Public sector 2008: Failures and successes
By Nicole Kobie,
The failure of big, expensive public sector IT projects was a common theme this year – as it probably is every year – with busted student grant systems and stalled motorway communcations projects and other failures worth £274 million.
The popular and well-loved – at least at the IT PRO offices – Oyster travelcard for London transport even had tech trouble.
But the biggest not-quite-yet failure is the NHS National Programme for IT. The £12.6 billion programme will see patient databases go digital and hospitals all linked up – assuming it ever happens, of course.

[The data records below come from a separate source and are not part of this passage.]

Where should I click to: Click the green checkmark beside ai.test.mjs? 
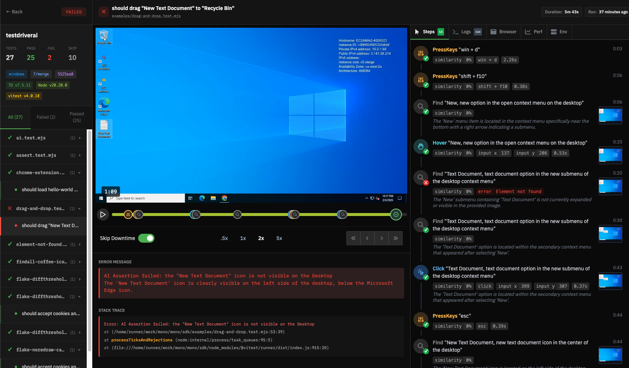[9, 138]
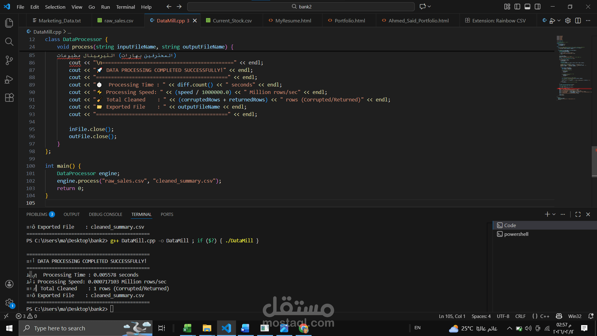597x336 pixels.
Task: Open the Explorer view in activity bar
Action: 9,23
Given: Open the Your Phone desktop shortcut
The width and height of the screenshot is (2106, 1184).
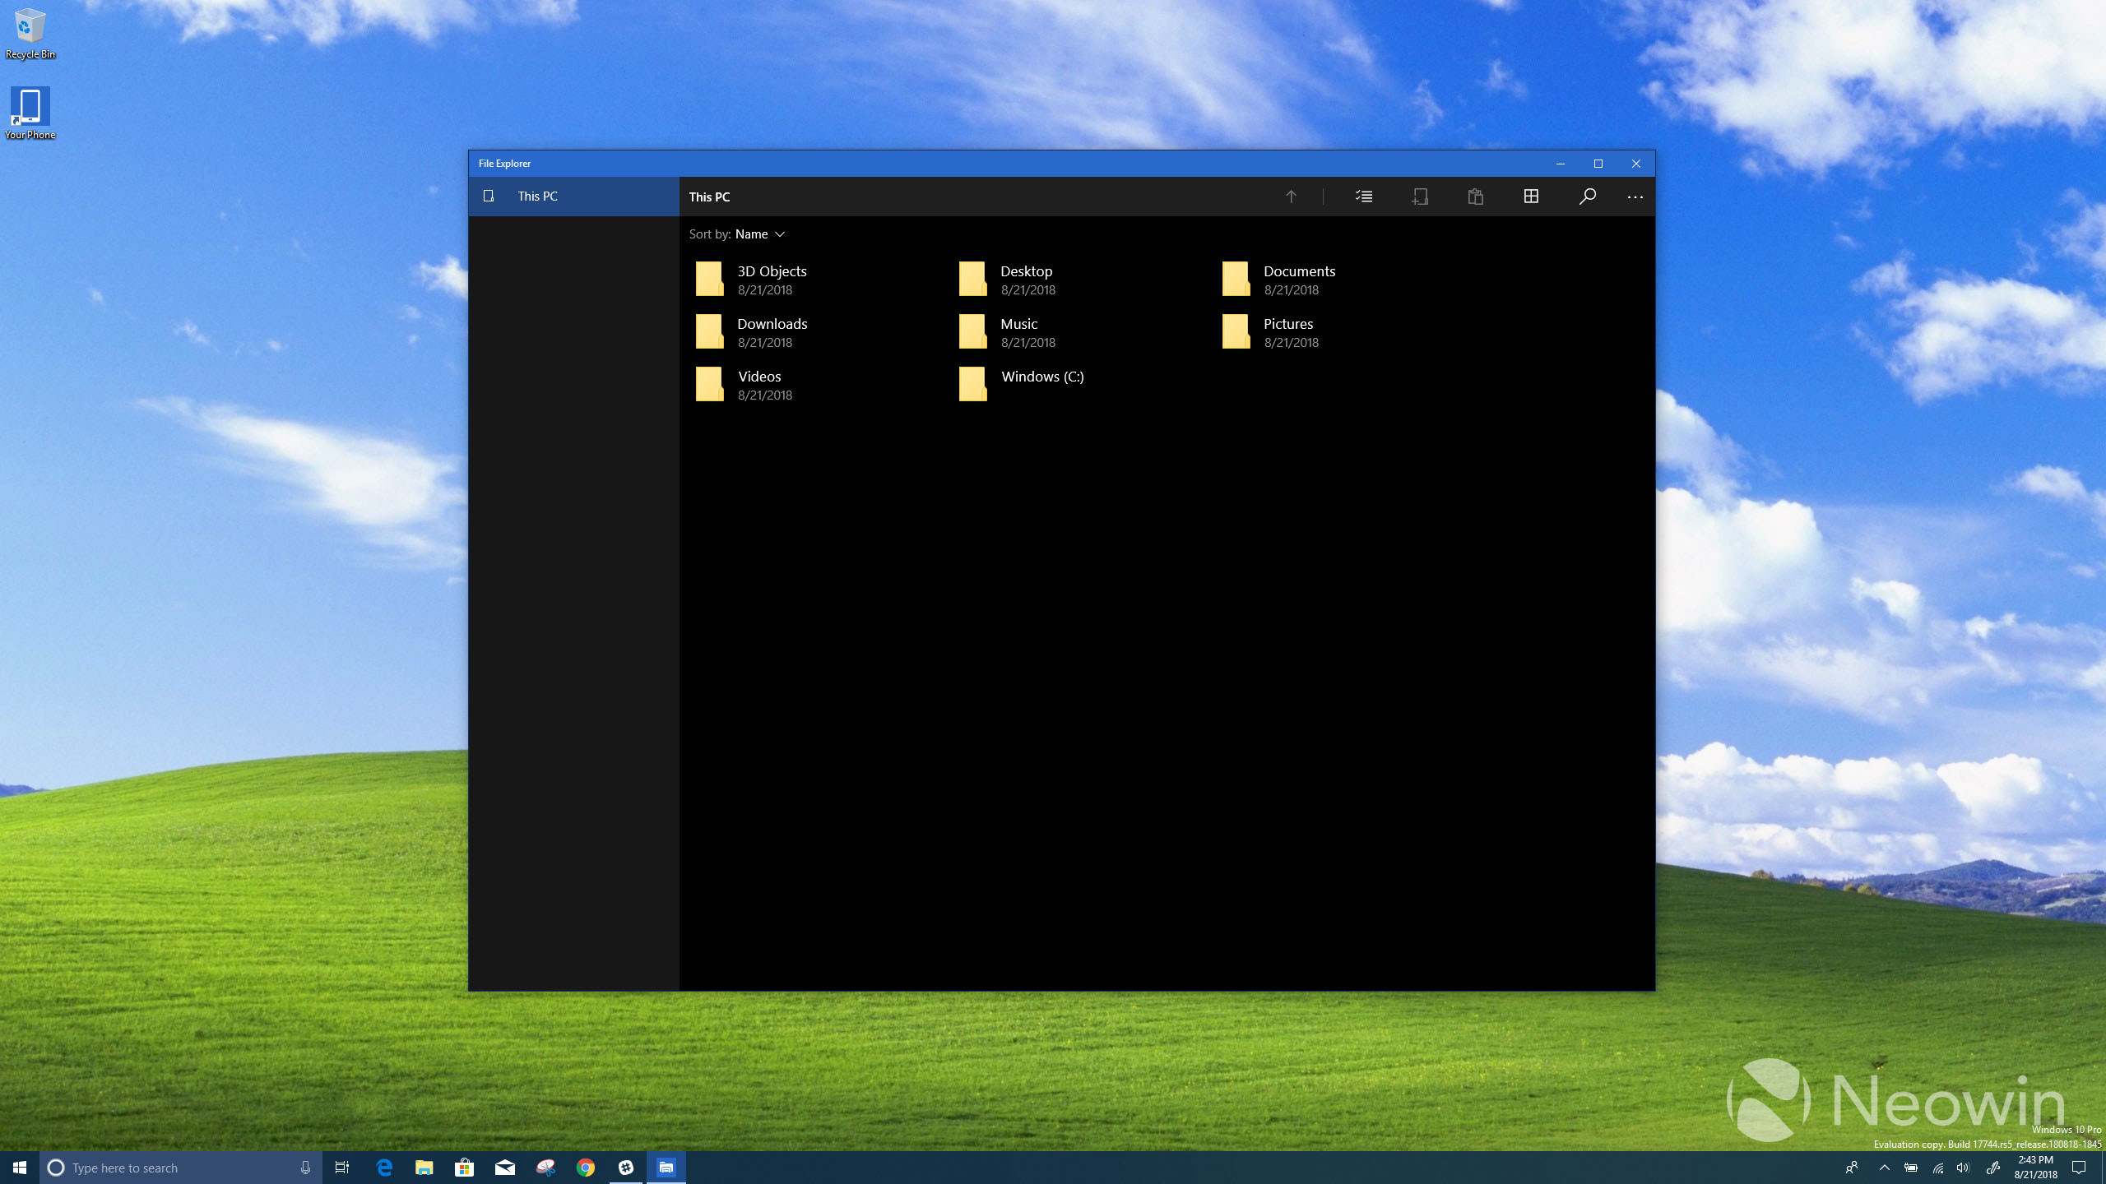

Among other deployment issues, major supplier Fujitsu Services walked away from its £895 million contract in May, leaving BT to pick up the pieces – and leaving the project at a “standstill” according to opposition parties. Will things improve in 2009? Of course – but such optimism is only possible because things can’t get much worse.
In a similarily depressing vein, the public sector was infamous this year for losing data. Sure, the private sector has data breaches too, but not as many as our civil servants, especially those in the Department of Health. Kicked off by last year’s ridiculously massive HMRC data breach, this year saw hundreds of breaches across a variety of government agencies. Click here to read the 11 lessons government really should have learned by now to prevent data breaches.
And if all that isn’t enough to make you turn to anarchy for your New Year’s resolution, last month marked the beginning of the rollout of UK identity cards – and the fingerprint database that backs it up. The first round are going to so-called foreign nationals – people applying to stay in the UK to study or marry – but they’ll be issued to proper British citizens beginning next year at a cost of at least £30 per card, plus the billions to develop the back-end systems.